→ DATA FOR THIS EXERCISE:
━━━━━━━━
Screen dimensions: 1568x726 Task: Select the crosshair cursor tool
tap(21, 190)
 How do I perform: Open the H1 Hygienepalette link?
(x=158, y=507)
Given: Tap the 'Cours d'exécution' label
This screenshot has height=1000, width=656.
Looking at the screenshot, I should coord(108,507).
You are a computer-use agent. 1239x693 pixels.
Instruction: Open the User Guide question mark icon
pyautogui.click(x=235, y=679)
━━━━━━━━
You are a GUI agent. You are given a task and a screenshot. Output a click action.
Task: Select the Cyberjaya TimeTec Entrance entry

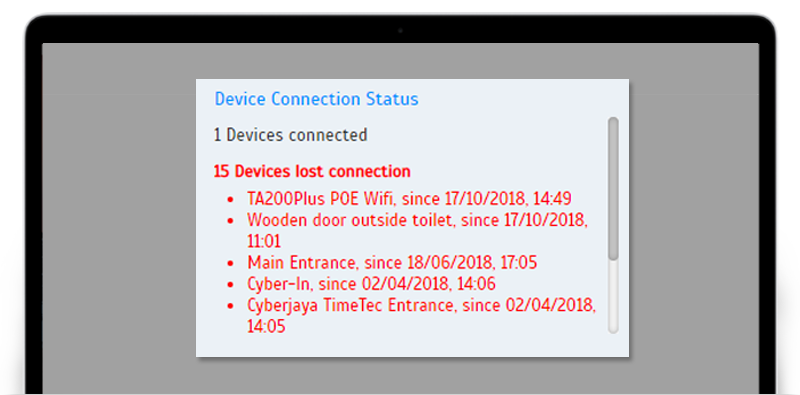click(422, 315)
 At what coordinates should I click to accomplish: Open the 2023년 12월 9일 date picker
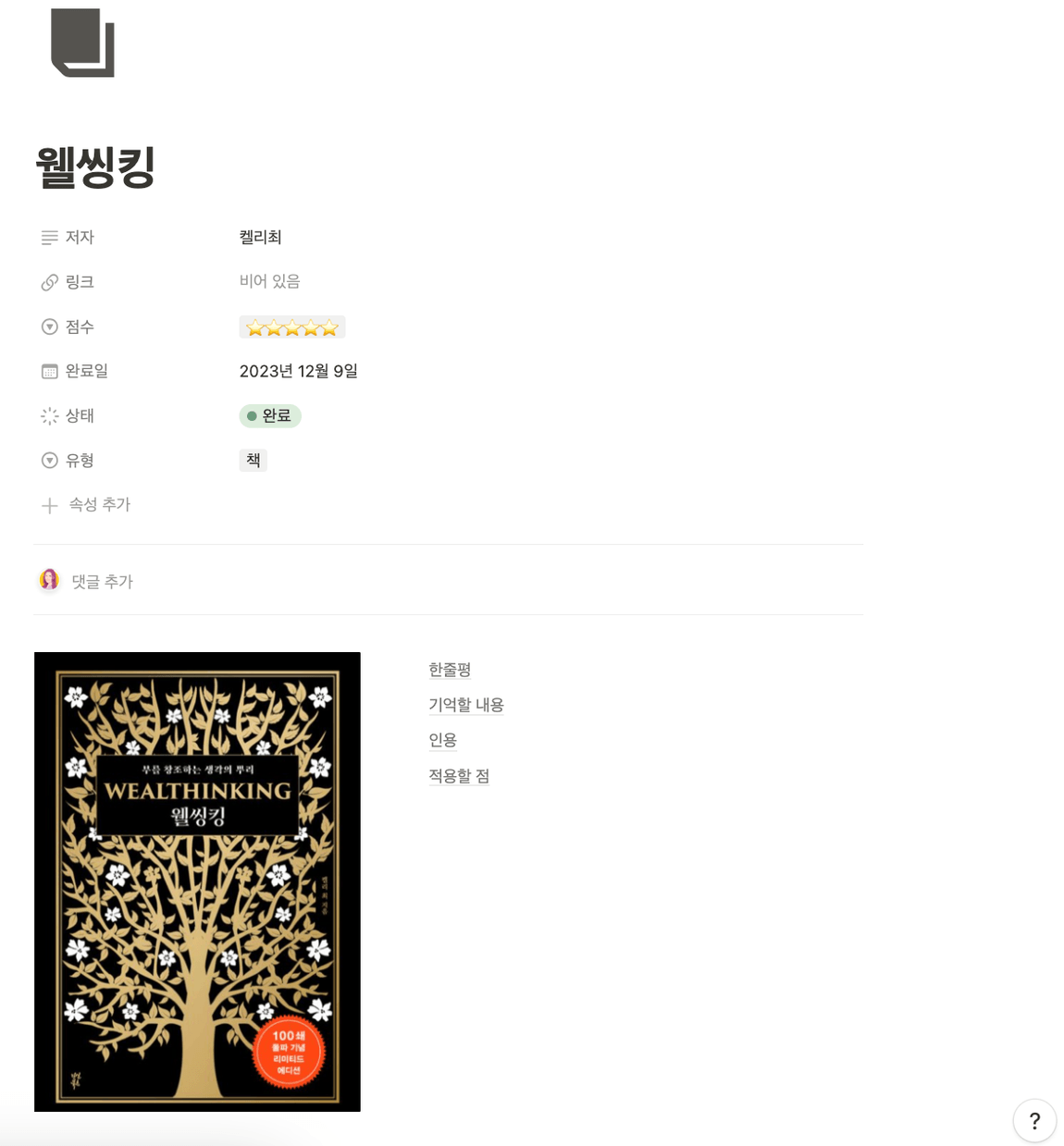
━━━━━━━━
→ EXERCISE GOAL:
Within the material above, find the part that opens with the line containing "You are a GUI" and closes with the line containing "At what coordinates", and reproduce it exactly without the pictures.

→ ANSWER BOX:
You are a GUI agent. You are given a task and a screenshot. Output a click action.
Task: Select the Cyberjaya TimeTec Entrance entry

click(422, 315)
 At what coordinates should I click to accomplish: Open the 2023년 12월 9일 date picker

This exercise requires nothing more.